Clad in an old olive green shirt and a tattered khaki shorts, he holds his bolo very confidently, as if it’s part of his body. He greets us giddily, with two aeta teens in g-strings, in tow. He introduces himself, makes fun of himself and us, his guests at times, and picks up cut bamboo wood placed at the entrance of the hut. Pamulaklakin is his woods, and certainly the very woods of his tribe since the birth of time.

"My name is Kasoy, they call me Mang Kasoy," tells the man in Tagalog, who is known to have mentored countless US servicemen and military staffers—during the US bases days, and even after—in surviving the jungles. He’s named after the cashew plant, which is, according to him, plenty where he came from.
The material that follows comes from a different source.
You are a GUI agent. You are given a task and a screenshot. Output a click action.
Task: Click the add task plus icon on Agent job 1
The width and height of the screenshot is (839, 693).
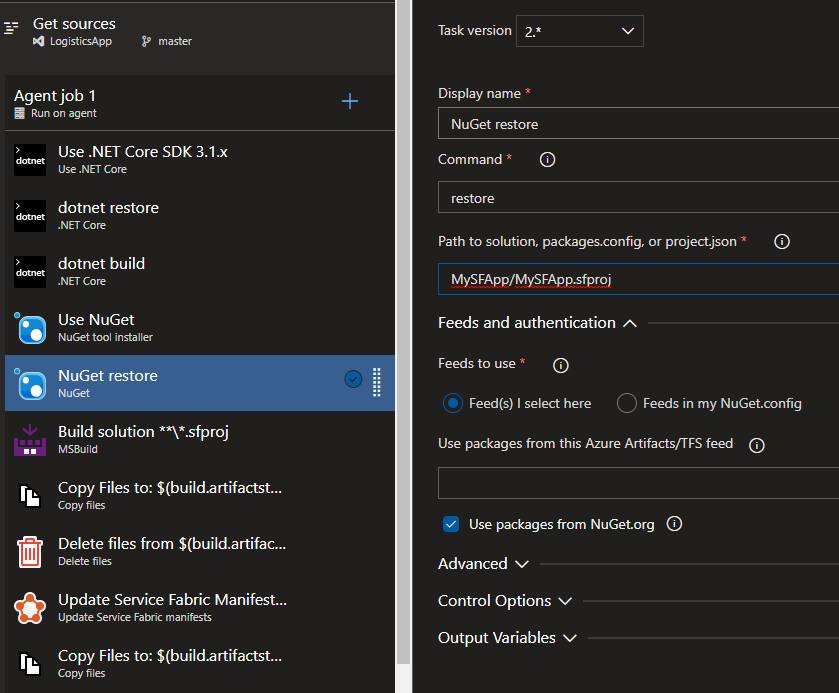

The Aeta who walks to the tourism center of the trail for two hours from their community in the deep woods of the bases knows very well the pulse and beat of the greenery here. "If I were timid, I would not have gone places," he says, when one of us praised his astounding presence in front of us, his audience. And to think that he still had three other groups lined up. He really knows what he’s talking about. He’s been teaching jungle survival techniques for many, many years, and doing it has radically changed his family’s life.

Mang Kasoy has mastered the forest, learned its intricacies, and memorized its long and winding trails, having lived in it all his life. "And that two hours is Aeta time," one of our hosts chides. "If we try walking it, it may even be longer." With that reminder, we politely decline Mang Kasoy’s invitation to see his humble abode, where he says, "you will be surprised."

Before seeing Mang Kasoy in person, we had already seen him once, featured in a Danish TV feature of a European network over cable. The TV crew walked with him to visit his home, which they confirmed, took "a long time" to reach. We were surprised with the scenes—the humble home made of concrete, the spacious sala, the TV set, and the big refrigerator, which Mang Kasoy opens quite proudly, full of pitchers of drinking water and brimming with refrigerated goodies.

All these looked luxurious for the area filled mostly with huts and dirt roads, but Mang Kasoy’s hard work really pays. The Danish host comments that this is the ideal life, the life away from the city. In the English subtitle, the host also expresses her amazement at how life could be "this comfortable out here." Mang Kasoy in the end leaves the Europeans, and in general, all of us, with a nutty remark: "We’re not as backward as you think."

Mang Kasoy had a very long story to tell, aside from the jungle survival techniques he teaches all his guests, or whenever he gets invited anywhere. We had a strong feeling he’s always oblivious with time, especially when he is at his element. That morning was no exception. He cut bamboo, burned wood using bare hands and friction, and taught us how to cook all the imaginable meals in the middle of the jungle. He also joked a lot.

Mang Kasoy

"You can cook your adobo using the bamboo, and you can make it really tasty with proper cooking," he says. He never put his bolo down, and kept on cutting, even putting designs in the body of the bamboo. "You can even draw flowers so it would look beautiful," he says in jest. But the food talk is just the tip of the iceberg.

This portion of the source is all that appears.